| EXERCISE GOAL |
Reproduce the records from their start through the line containing "What do you see at coordinates (350, 252)", inclusive, substituting "screen capture" for "screenshot" and keeping everything else unchanged.

| EXCERPTED RECORDS |

◆ ◆ ◆ ◆

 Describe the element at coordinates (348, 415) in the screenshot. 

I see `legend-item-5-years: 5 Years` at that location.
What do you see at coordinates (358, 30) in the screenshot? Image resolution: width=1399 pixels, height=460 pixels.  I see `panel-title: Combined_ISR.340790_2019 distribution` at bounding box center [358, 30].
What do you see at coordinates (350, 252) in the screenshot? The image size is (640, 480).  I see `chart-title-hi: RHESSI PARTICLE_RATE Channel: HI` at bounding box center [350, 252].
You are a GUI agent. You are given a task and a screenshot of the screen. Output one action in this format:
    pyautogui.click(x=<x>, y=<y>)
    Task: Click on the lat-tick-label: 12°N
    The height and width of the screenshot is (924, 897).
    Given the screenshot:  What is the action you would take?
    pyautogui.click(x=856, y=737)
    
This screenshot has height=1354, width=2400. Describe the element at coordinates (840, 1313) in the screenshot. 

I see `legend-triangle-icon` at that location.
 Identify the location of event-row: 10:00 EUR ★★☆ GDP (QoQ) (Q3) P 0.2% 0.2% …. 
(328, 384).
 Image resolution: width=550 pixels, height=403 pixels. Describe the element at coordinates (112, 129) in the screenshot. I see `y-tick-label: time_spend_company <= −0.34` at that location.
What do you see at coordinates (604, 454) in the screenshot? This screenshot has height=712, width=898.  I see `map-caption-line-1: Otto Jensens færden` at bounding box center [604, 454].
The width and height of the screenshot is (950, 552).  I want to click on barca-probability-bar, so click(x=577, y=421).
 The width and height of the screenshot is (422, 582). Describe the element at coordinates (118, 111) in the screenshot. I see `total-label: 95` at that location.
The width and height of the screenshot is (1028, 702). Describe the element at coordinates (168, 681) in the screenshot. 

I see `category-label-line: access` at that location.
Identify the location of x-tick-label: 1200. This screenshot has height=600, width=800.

◆ ◆ ◆ ◆

| TASK OUTPUT |
 Describe the element at coordinates (348, 415) in the screen capture. 

I see `legend-item-5-years: 5 Years` at that location.
What do you see at coordinates (358, 30) in the screen capture? Image resolution: width=1399 pixels, height=460 pixels.  I see `panel-title: Combined_ISR.340790_2019 distribution` at bounding box center [358, 30].
What do you see at coordinates (350, 252) in the screen capture? The image size is (640, 480).  I see `chart-title-hi: RHESSI PARTICLE_RATE Channel: HI` at bounding box center [350, 252].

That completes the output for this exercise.